Em raríssimas situações na história do Brasil recente a classe política – especialmente os membros do Poder Legislativo – se viu tão acuada quanto agora. A Operação Lava Jato, em um trabalho conjunto e exemplar que envolve Polícia Federal, Ministério Público, Receita Federal e Poder Judiciário, está nos calcanhares de inúmeros políticos e, com a colaboração dos executivos da empreiteira Odebrecht, muitos outros devem ser arrastados para o furacão do maior esquema de corrupção da história nacional. Uma operação que, até por suas dimensões, não está imune a erros, e o ordenamento jurídico brasileiro tem as ferramentas para corrigir eventuais equívocos que porventura venham a ser cometidos.

Como um lutador nas cordas, restou à classe política reagir, na esperança de sair do córner – neste caso, não desferindo golpes a esmo, mas com uma estratégia muito bem definida: partir de uma premissa verdadeira – a de que sempre é possível aperfeiçoar os mecanismos de punição de abusos de autoridade – para conseguir, no fim, a manutenção dos próprios privilégios.

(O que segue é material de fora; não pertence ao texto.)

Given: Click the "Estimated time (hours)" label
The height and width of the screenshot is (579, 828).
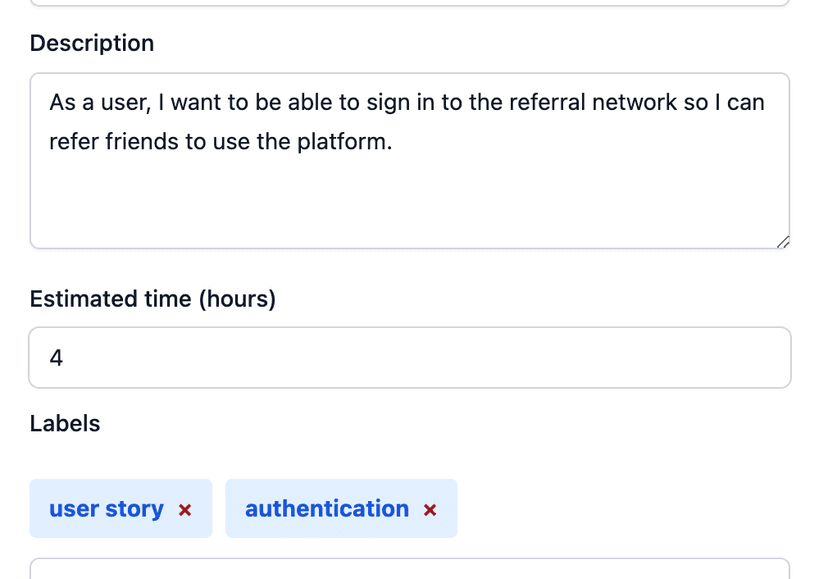Looking at the screenshot, I should (x=153, y=299).
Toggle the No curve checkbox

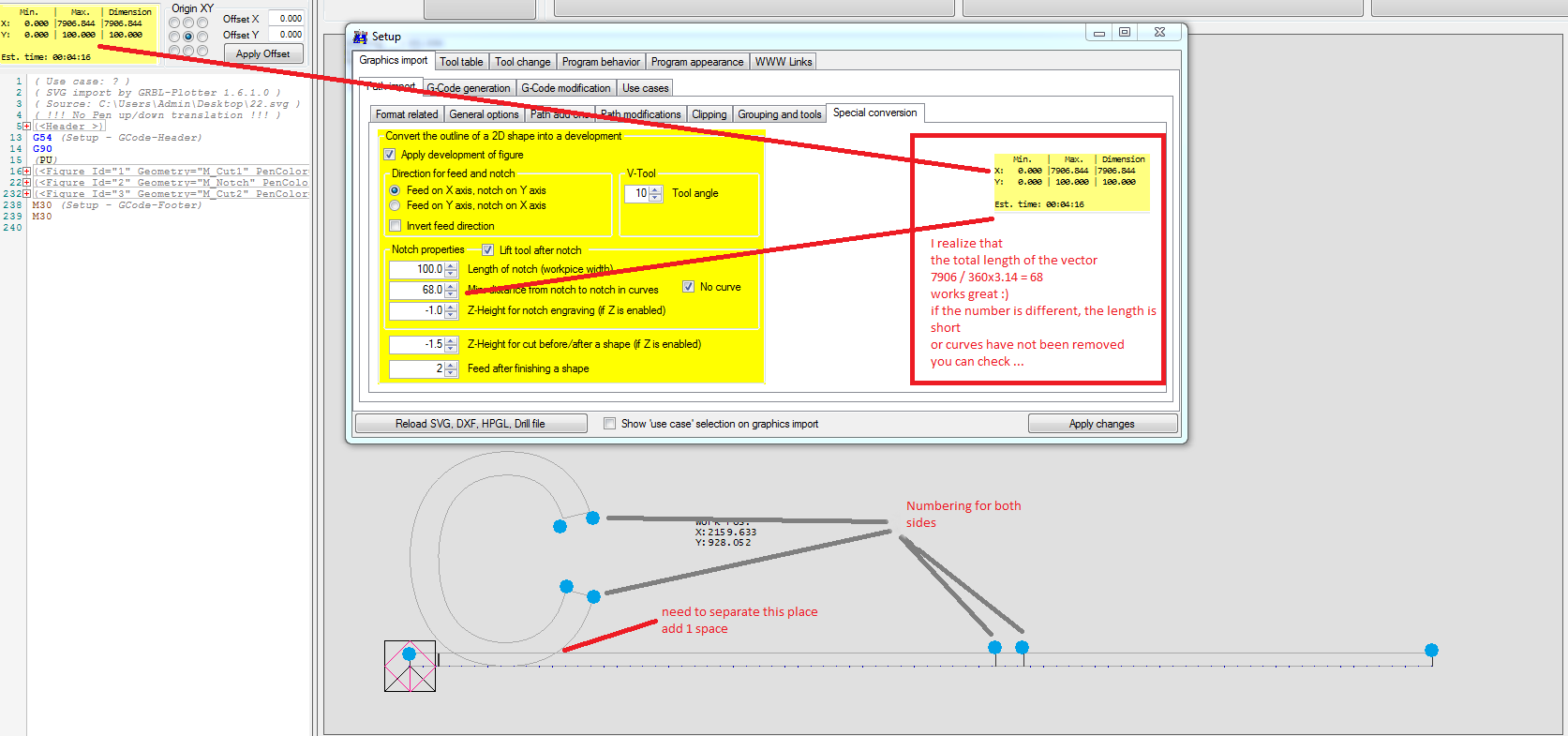[x=688, y=287]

É assim que, com as “emendas da meia-noite”, a Câmara desfigurou as Dez Medidas Contra a Corrupção propostas pelo Ministério Público Federal, botando em prática seu esforço para manter a estrutura de permissividade que permitiu esquemas como os do mensalão e do petrolão.

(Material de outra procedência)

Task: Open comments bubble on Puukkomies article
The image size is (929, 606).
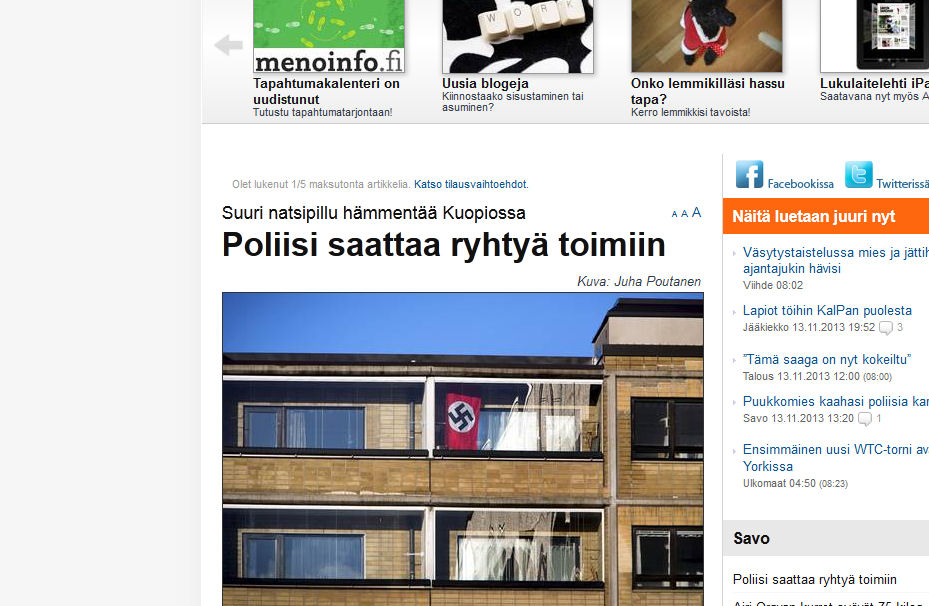Action: 865,419
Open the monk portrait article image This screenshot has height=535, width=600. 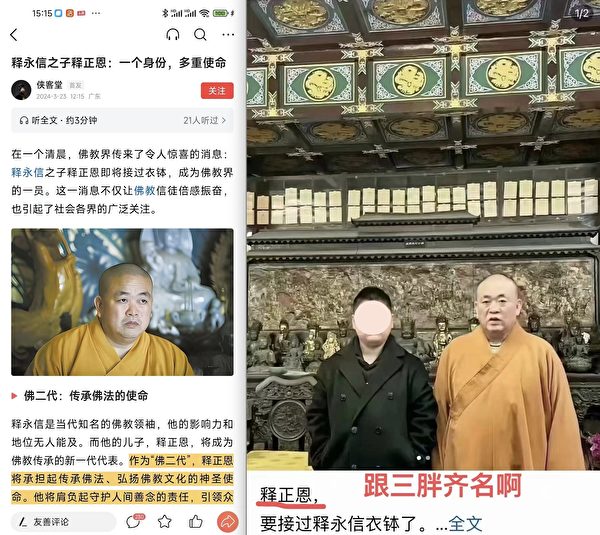coord(122,302)
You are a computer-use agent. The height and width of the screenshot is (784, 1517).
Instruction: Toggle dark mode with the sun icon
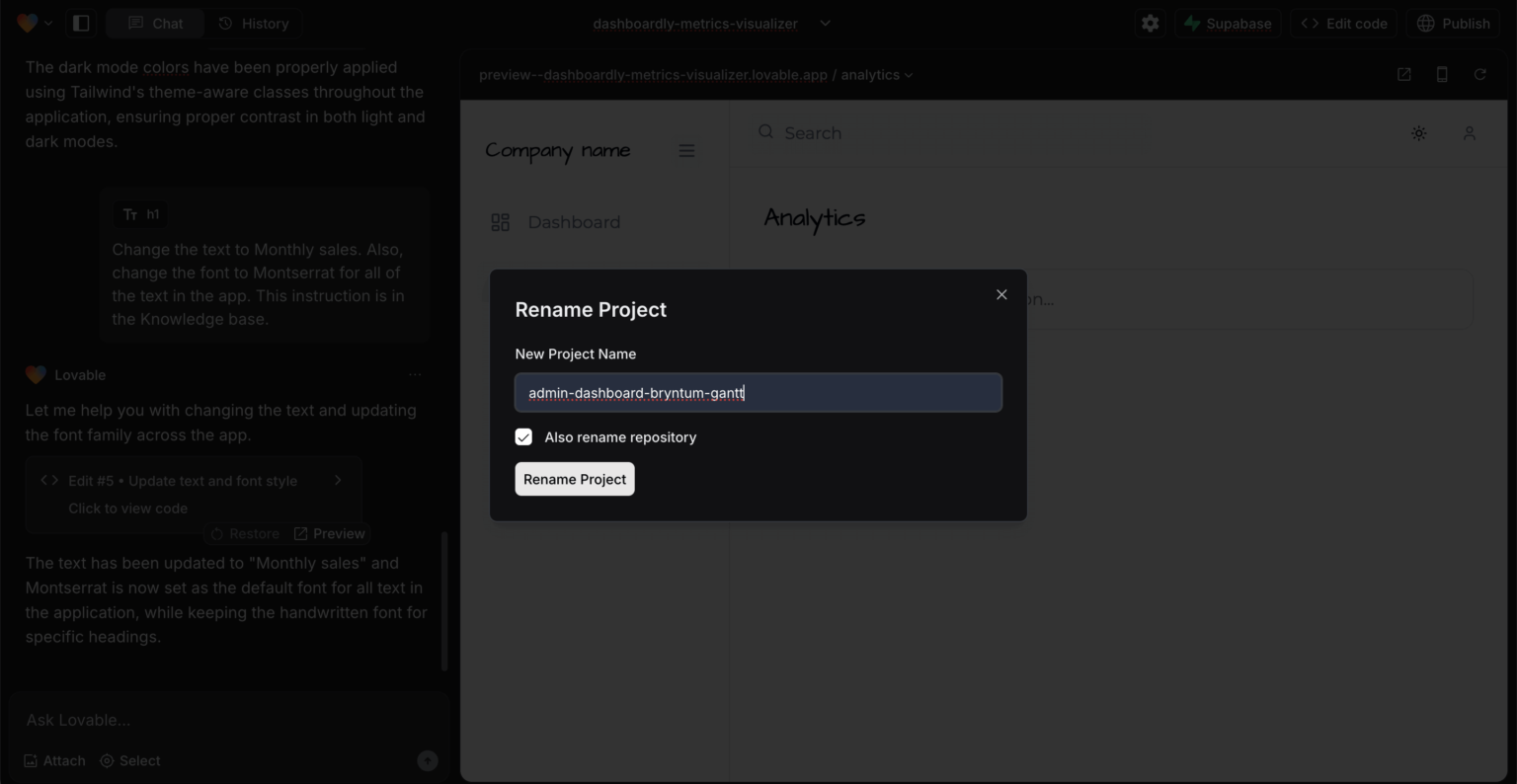1419,133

Na retórica do abuso de poder, o Judiciário e o MP, por exemplo, passam a ser tratados como inimigos

Essa estratégia, baseada na narrativa de que a Lava Jato estaria passando dos limites, gerou uma tensão jamais vista entre instituições e cujos riscos têm escapado a muitos brasileiros. Na retórica do abuso de poder, o Poder Judiciário e o Ministério Público, por exemplo, passam a ser tratados como inimigos, que os parlamentares se veem no direito de retaliar por meio do seu poder de legislar. A justificada reação dessas instituições é descrita como movida por uma convicção de que juízes e promotores se sentem acima da lei. O ataque duplo, no front legislativo e no front da propaganda, fomenta acirramentos e queima pontes. O resultado é o conflito aberto, a paralisia institucional e o descrédito perante a população.

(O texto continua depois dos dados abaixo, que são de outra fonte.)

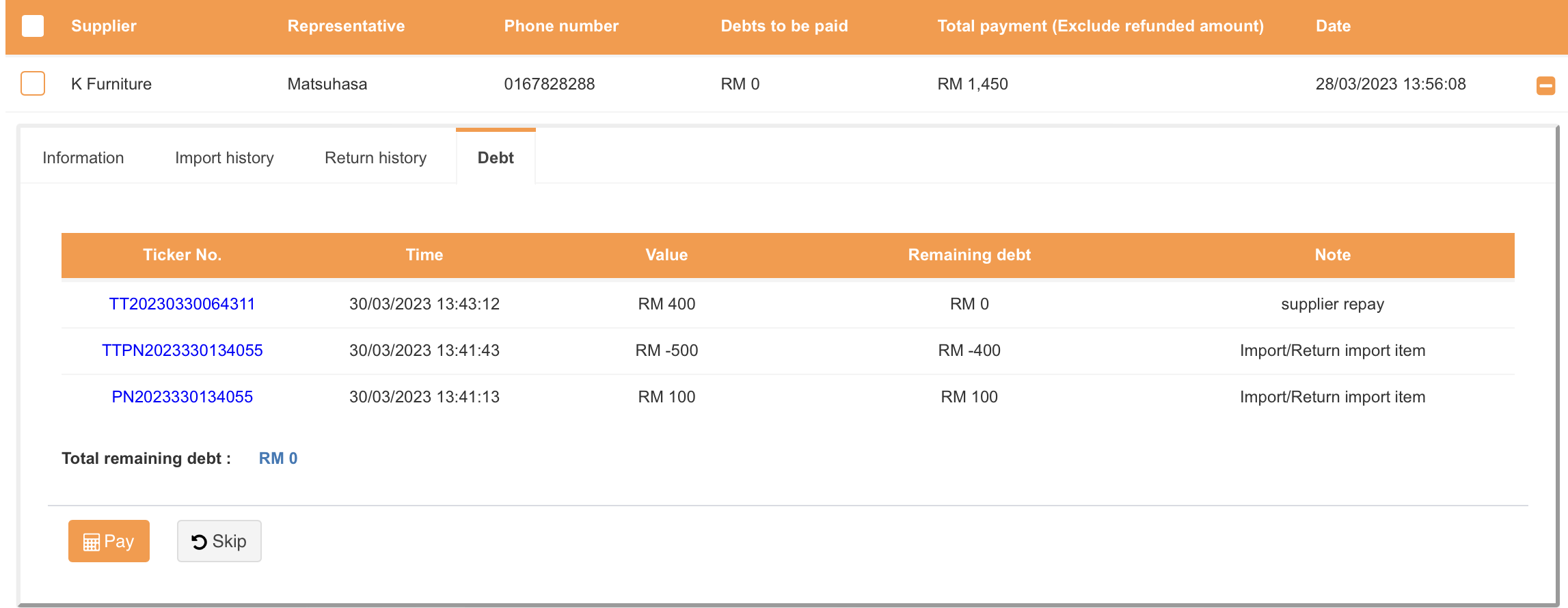Select the Debt tab

pyautogui.click(x=496, y=158)
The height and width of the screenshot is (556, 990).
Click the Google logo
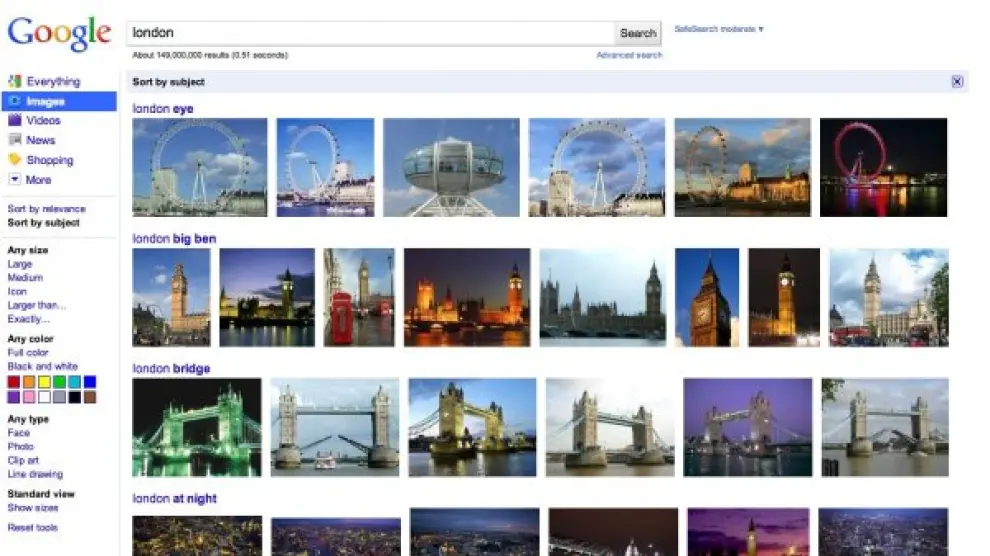pos(59,34)
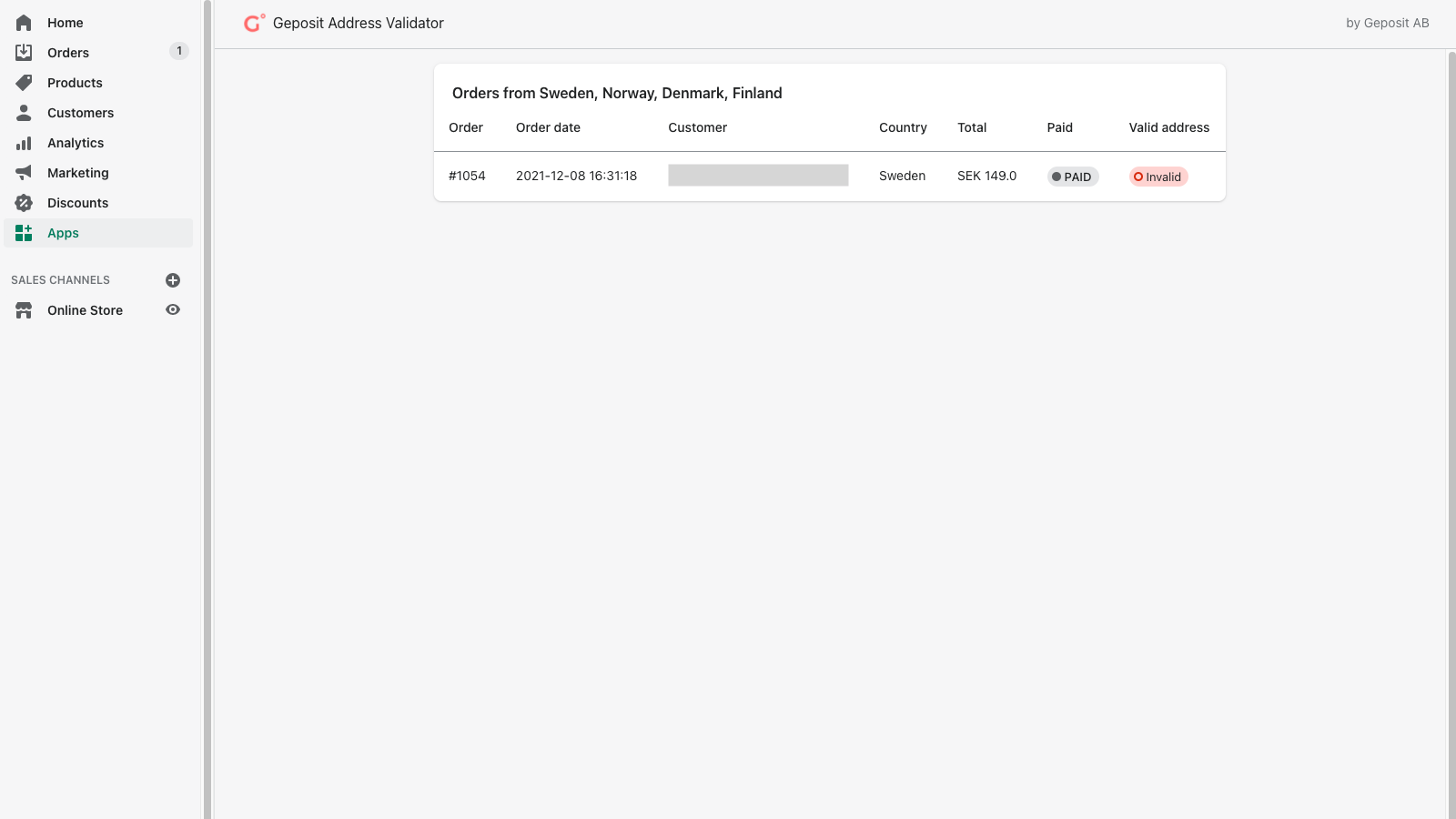Click the Orders count badge
This screenshot has height=819, width=1456.
[x=179, y=52]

Neste momento de crise, urge magnanimidade e sabedoria política para que se promova uma saudável distensão e a retomada do bom senso no debate público. Chegou-se a um ponto em que não se trata mais de saber quem tem mais razão, e sim de identificar quem pode ser o primeiro a acalmar os ânimos. Um gesto conciliador, um convite ao diálogo num patamar mais elevado, uma pequena concessão têm esse poder. E o projeto de abuso de autoridade que tramita no Senado oferece uma oportunidade de apaziguamento. Quando Renan Calheiros (PMDB-AL) o trouxe de volta à pauta após anos de gaveta, ficou evidente a sensação de retaliação e tentativa de salvar a própria pele – afinal, tratava-se de políticos investigados buscando aumentar os limites daqueles que os investigam e julgam. Suspender a tramitação agora para retomá-la em outra ocasião seria uma bem-vinda água na fervura.

É em meio a este cenário de conflito que ocorrerão as manifestações deste domingo, centradas no combate à corrupção. Oxalá sejam massivas, pacíficas e ordeiras, mostrando que o brasileiro, independentemente de classe social ou preferência política, tem uma pauta prioritária que deveria ser adotada incondicionalmente por todas as instituições, e não apenas pelas que têm até agora se destacado nesse campo. Pois tão perigosa quanto a impunidade é a guerra aberta entre instituições. Evitar ambas as situações é a chave para o Brasil seguir adiante.